Electrician Talk banner
1 - 7 of 7 Posts

·
Light Bender
plumber
Joined
·
6,677 Posts
Discussion Starter · #1 · (Edited)
Here is a good one. (Mainly looking for a Canadian rule but the same applies in the US I think)

I know that it is a great idea to have someone other than the installer inspect and verify a new fire alarm installation or a change to an existing fire alarm system, and almost every fire alarm job I have ever done had “3rd party inspection required” in the specs, but can someone show me the actual code or standard that says it is a must?

I don’t think there is such a code or standard.
 

·
Band Member
DIYer Extrodinaire
Joined
·
7,773 Posts
It's in CAN/ULC-S537-13 (Verification of Fire Alarm Systems)

I don't have the doc't, but found this on a google search ....

Font Rectangle Handwriting Art Pattern
 

·
Light Bender
plumber
Joined
·
6,677 Posts
Discussion Starter · #3 · (Edited)
It's in CAN/ULC-S537-13 (Verification of Fire Alarm Systems)

I don't have the doc't, but found this on a google search ....

View attachment 156309
Thanks EMT, I know about that. And I have that standard

That is in the preface of the standard, not part of the actual standard. I’ve had discussions with engineers on that because they tried saying it is a code. The preface is the introduction to the standard, not the actual standard. No where in the actual standard does it quote chapter and verse of a rule saying this is a must.

Also it says “contemplates”. What does that mean exactly?

That is the only place I have ever seen this stated.

ETA.

Preface
noun
  1. an introduction to a book

Contemplates
verb
3rd person present: contemplates
  1. look thoughtfully for a long time at.
 

·
Band Member
DIYer Extrodinaire
Joined
·
7,773 Posts
Even though this is also in the preface, they do say as long as the inspection is done by a "qualified" person.
So technically, if the installer has the training , they could also verify?

Maybe it's because usually the installers are the young guys, and the guy with the training/experience just does the commissioning ?
That, or because it is in the spec ?
 

·
Light Bender
plumber
Joined
·
6,677 Posts
Discussion Starter · #5 ·
Even though this is also in the preface, they do say as long as the inspection is done by a "qualified" person.
So technically, if the installer has the training , they could also verify?

Maybe it's because usually the installers are the young guys, and the guy with the training/experience just does the commissioning ?
That, or because it is in the spec ?
So on a new build, electricians install the system (no one has to be certified) and it is verified by the manufacturer rep who is certified, but the manufacturer rep is also involved in the installation, so is that third party verification? Not really.
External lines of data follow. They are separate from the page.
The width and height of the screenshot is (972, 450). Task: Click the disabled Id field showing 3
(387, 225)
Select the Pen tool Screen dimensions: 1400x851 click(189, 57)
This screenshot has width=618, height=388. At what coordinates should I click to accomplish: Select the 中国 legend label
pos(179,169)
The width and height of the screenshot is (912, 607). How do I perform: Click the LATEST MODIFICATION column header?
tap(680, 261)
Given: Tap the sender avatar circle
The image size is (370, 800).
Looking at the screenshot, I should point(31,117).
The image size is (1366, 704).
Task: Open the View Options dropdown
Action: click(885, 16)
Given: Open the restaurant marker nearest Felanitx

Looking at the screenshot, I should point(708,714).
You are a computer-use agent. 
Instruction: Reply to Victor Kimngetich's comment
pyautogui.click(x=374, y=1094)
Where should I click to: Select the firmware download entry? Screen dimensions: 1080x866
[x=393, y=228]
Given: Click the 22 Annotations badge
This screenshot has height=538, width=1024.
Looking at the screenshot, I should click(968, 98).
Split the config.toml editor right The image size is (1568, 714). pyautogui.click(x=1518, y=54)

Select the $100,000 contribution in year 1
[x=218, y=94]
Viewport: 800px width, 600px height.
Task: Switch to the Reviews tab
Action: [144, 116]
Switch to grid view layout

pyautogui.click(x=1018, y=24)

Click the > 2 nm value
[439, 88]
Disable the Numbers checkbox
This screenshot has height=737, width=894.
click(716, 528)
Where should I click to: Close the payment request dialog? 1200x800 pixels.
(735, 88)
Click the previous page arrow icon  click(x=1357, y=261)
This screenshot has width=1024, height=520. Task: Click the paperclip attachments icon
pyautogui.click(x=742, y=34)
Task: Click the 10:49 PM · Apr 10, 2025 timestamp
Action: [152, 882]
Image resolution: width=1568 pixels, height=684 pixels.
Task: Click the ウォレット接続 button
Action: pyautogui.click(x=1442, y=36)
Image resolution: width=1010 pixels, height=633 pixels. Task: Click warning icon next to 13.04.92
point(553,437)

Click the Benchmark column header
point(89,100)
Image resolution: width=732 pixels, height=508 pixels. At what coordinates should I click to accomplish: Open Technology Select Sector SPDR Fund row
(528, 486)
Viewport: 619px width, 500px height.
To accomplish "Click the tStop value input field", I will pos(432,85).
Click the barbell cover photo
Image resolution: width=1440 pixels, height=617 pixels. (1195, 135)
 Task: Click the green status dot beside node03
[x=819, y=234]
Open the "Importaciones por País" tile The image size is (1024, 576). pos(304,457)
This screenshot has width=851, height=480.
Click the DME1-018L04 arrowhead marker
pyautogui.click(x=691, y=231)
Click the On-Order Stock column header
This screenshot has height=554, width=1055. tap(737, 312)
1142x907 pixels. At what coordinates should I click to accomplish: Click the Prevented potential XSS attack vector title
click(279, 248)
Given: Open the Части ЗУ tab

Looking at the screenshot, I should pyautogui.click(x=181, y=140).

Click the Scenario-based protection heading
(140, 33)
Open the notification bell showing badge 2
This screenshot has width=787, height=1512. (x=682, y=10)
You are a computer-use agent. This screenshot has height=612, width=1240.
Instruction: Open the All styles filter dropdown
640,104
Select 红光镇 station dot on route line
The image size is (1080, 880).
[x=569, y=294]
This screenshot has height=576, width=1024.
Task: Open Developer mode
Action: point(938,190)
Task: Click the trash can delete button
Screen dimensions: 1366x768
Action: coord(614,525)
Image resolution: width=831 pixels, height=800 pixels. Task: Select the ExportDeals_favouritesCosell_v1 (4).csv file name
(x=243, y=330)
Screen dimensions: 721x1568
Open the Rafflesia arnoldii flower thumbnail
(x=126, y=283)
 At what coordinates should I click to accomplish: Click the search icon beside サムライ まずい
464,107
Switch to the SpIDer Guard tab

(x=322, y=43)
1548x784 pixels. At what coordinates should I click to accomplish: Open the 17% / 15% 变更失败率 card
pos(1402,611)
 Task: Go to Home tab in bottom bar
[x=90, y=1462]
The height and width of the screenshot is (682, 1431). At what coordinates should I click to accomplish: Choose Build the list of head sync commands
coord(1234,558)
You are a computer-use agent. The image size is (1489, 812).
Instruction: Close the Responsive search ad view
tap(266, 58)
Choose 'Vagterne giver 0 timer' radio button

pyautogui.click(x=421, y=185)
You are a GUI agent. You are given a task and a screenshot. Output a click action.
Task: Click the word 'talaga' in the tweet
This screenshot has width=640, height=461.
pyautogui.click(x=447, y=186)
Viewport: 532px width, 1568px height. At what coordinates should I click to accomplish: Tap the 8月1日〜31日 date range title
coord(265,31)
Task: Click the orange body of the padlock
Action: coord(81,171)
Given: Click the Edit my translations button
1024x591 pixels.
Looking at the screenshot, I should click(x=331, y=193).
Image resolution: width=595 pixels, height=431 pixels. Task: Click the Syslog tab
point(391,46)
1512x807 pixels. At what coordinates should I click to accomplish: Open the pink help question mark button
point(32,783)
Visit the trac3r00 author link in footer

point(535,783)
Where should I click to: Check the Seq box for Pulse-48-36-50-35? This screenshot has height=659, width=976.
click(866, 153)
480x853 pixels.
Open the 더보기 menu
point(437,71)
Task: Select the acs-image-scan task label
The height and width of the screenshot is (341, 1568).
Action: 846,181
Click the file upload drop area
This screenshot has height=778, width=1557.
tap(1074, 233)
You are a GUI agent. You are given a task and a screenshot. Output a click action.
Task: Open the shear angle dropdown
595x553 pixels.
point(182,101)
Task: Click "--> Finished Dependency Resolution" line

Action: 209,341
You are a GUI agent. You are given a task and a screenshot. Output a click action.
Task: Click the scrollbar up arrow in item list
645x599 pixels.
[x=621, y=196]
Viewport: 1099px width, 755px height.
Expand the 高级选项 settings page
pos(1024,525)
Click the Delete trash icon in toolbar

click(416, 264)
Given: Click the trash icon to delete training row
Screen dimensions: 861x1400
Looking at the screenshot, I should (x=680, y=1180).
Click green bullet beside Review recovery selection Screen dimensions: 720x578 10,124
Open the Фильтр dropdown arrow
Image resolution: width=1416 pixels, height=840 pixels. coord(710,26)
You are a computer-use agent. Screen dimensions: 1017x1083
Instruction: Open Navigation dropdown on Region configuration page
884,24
Where I have had to deal with this is for a small job, like relocating a few devices in an occupied building. To do that you have to be certified, no problem. But then the engineer asks for third party verification as per the ULC, but it is not in the ULC Standard. In the ULC and fire code it just says you have to be certified so why do I have to bring in someone else? Of course if it is in the spec then you have to, but if it is not a spec request, then it meets ULC and fire code for me to verify it.

It’s an old myth that has been taught by CFAA so they can get the work, but there is no actual code or standard that says it’s mandatory that I can find.
 

·
Registered
Retired Low Voltage installer (Fire, Access, Security)
Joined
·
348 Posts
Or was the "3rd party" requirement intended to address programmable systems? I'm talking about the polling systems where you identify each point as Pull, Smoke, Duct, Supervisory, Audible, Visual, Relay, etc.
 

·
Light Bender
plumber
Joined
·
6,677 Posts
Discussion Starter · #7 ·
Or was the "3rd party" requirement intended to address programmable systems? I'm talking about the polling systems where you identify each point as Pull, Smoke, Duct, Supervisory, Audible, Visual, Relay, etc.
Around here, Some manufacturers are proprietary and you must use them because they will not give out or sell the rights to their programming. Simplex, Siemens and Edwards for instance.

Other manufacturers like Notifier, Mircom etc will give or sell the rights to their programme so private companies can do the programming on their systems.

But if you are just moving devices, no programming is required but they must be verified as per the ULC. That is where I have had general contractors request I bring in someone else to verify, but I’m certified and it’s not required. Again if it’s spec’d then there is no choice.